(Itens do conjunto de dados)

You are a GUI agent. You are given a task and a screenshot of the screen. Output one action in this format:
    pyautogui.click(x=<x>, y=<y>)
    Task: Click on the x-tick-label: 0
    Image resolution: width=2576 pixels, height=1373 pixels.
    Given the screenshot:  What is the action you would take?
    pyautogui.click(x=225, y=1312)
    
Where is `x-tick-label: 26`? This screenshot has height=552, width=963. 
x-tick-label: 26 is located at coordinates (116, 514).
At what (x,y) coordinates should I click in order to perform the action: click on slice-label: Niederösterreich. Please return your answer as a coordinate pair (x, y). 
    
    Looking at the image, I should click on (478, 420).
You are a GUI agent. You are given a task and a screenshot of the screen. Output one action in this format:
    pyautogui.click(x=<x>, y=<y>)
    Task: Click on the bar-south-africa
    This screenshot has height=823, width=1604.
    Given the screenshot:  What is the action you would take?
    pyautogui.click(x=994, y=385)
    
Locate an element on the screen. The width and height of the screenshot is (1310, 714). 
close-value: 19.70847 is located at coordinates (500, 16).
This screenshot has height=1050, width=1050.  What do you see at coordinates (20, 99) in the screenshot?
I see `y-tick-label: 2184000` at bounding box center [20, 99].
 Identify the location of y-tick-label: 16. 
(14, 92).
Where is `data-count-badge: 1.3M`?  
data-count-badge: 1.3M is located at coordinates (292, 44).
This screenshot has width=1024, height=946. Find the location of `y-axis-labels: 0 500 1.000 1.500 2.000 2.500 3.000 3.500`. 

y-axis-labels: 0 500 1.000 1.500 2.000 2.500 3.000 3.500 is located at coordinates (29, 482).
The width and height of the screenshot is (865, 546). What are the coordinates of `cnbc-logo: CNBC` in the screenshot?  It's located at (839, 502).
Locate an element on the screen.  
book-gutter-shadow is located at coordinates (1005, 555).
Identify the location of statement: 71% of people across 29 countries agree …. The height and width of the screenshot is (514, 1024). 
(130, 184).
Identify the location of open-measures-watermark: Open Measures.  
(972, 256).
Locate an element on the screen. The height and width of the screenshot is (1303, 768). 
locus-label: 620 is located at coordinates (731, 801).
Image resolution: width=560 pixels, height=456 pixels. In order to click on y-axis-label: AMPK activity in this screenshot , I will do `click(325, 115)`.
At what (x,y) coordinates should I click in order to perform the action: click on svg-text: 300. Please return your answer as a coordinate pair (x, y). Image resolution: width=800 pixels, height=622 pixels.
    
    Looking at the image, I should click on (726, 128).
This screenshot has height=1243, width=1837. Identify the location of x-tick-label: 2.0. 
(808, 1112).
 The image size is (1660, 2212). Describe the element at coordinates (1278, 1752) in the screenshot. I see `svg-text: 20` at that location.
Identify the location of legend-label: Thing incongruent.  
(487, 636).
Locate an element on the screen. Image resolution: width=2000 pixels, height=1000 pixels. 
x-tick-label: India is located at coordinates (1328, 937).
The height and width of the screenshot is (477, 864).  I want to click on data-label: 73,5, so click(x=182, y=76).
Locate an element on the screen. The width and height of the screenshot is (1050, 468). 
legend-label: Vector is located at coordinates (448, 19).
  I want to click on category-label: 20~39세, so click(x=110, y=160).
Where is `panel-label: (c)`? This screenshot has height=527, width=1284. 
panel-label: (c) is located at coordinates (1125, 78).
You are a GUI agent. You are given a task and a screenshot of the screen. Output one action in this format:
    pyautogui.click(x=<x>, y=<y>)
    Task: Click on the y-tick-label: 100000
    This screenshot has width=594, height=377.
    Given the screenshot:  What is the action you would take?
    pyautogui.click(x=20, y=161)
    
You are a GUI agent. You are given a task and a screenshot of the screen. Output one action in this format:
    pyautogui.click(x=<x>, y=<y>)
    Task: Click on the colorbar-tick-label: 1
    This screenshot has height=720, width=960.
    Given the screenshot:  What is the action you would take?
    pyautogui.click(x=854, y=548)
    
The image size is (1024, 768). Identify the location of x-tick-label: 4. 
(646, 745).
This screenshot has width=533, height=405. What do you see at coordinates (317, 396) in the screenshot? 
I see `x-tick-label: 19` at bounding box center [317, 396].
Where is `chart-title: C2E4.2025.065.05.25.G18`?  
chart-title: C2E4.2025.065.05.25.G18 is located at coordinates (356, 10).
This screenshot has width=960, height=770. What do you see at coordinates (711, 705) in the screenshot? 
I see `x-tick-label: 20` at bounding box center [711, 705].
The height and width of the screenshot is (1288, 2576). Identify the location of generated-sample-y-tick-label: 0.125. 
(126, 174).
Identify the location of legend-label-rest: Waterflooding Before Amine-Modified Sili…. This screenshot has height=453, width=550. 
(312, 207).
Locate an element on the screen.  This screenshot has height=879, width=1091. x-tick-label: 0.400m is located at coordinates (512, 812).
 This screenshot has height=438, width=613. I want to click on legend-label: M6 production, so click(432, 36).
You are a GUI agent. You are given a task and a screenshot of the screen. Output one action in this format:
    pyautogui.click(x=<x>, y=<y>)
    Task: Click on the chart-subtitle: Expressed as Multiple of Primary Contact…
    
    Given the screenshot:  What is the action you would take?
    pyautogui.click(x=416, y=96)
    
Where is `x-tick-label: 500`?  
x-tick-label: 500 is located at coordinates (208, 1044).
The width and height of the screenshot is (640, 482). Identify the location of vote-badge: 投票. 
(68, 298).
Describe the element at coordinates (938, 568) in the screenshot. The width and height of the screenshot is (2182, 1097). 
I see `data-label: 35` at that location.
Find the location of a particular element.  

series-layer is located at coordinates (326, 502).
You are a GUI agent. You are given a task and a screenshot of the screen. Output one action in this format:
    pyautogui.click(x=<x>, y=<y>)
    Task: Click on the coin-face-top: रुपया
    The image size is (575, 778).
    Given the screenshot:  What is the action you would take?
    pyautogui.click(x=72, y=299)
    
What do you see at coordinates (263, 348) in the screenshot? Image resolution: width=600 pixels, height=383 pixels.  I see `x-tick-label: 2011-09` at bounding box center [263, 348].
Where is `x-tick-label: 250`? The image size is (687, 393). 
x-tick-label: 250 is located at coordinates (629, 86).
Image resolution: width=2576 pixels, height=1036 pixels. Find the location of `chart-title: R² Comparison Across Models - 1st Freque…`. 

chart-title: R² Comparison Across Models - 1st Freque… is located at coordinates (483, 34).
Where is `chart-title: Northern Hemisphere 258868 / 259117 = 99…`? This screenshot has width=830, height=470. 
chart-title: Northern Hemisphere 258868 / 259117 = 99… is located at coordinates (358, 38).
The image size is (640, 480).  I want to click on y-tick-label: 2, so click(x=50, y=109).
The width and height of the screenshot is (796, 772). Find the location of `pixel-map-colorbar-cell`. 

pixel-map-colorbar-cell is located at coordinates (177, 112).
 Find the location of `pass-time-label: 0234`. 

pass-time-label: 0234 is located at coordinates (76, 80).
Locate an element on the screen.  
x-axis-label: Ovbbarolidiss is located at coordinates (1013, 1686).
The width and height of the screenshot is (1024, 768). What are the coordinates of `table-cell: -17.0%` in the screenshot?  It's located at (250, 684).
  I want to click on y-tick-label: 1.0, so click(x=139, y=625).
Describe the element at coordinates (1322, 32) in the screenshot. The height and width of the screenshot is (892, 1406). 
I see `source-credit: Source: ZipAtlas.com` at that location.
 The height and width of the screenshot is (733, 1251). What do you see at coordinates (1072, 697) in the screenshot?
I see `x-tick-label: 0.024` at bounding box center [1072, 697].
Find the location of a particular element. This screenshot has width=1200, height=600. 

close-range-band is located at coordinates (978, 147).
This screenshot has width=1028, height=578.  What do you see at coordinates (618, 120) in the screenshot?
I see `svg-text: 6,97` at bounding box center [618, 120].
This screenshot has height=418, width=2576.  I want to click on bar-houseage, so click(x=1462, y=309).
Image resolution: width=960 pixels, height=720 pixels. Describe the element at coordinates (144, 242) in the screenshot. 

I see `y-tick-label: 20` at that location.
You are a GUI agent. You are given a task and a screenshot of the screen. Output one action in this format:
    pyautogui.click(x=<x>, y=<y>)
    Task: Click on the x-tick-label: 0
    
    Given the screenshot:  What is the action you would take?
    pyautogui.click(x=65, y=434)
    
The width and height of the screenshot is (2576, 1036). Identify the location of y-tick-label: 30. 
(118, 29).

Item a fazer
Reescreva as linhas dos registros a partir da que contém "on slice-label: Niederösterreich." até a que contém "Image resolution: width=560", inclusive, trocando "Identify the location of" por "Find the position of" e mantendo todo o resto igual. Devolva apenas esse trecho.

Resultado abaixo
At what (x,y) coordinates should I click in order to perform the action: click on slice-label: Niederösterreich. Please return your answer as a coordinate pair (x, y). 
    
    Looking at the image, I should click on (478, 420).
You are a GUI agent. You are given a task and a screenshot of the screen. Output one action in this format:
    pyautogui.click(x=<x>, y=<y>)
    Task: Click on the bar-south-africa
    This screenshot has height=823, width=1604.
    Given the screenshot:  What is the action you would take?
    pyautogui.click(x=994, y=385)
    
Locate an element on the screen. The width and height of the screenshot is (1310, 714). 
close-value: 19.70847 is located at coordinates (500, 16).
This screenshot has height=1050, width=1050.  What do you see at coordinates (20, 99) in the screenshot?
I see `y-tick-label: 2184000` at bounding box center [20, 99].
 Find the position of y-tick-label: 16. 
(14, 92).
Where is `data-count-badge: 1.3M`?  
data-count-badge: 1.3M is located at coordinates (292, 44).
This screenshot has width=1024, height=946. Find the location of `y-axis-labels: 0 500 1.000 1.500 2.000 2.500 3.000 3.500`. 

y-axis-labels: 0 500 1.000 1.500 2.000 2.500 3.000 3.500 is located at coordinates (29, 482).
The width and height of the screenshot is (865, 546). What are the coordinates of `cnbc-logo: CNBC` in the screenshot?  It's located at (839, 502).
Locate an element on the screen.  
book-gutter-shadow is located at coordinates (1005, 555).
Find the position of statement: 71% of people across 29 countries agree …. The height and width of the screenshot is (514, 1024). 
(130, 184).
Find the position of open-measures-watermark: Open Measures.  
(972, 256).
Locate an element on the screen. The height and width of the screenshot is (1303, 768). 
locus-label: 620 is located at coordinates (731, 801).
Image resolution: width=560 pixels, height=456 pixels. In order to click on y-axis-label: AMPK activity in this screenshot , I will do `click(325, 115)`.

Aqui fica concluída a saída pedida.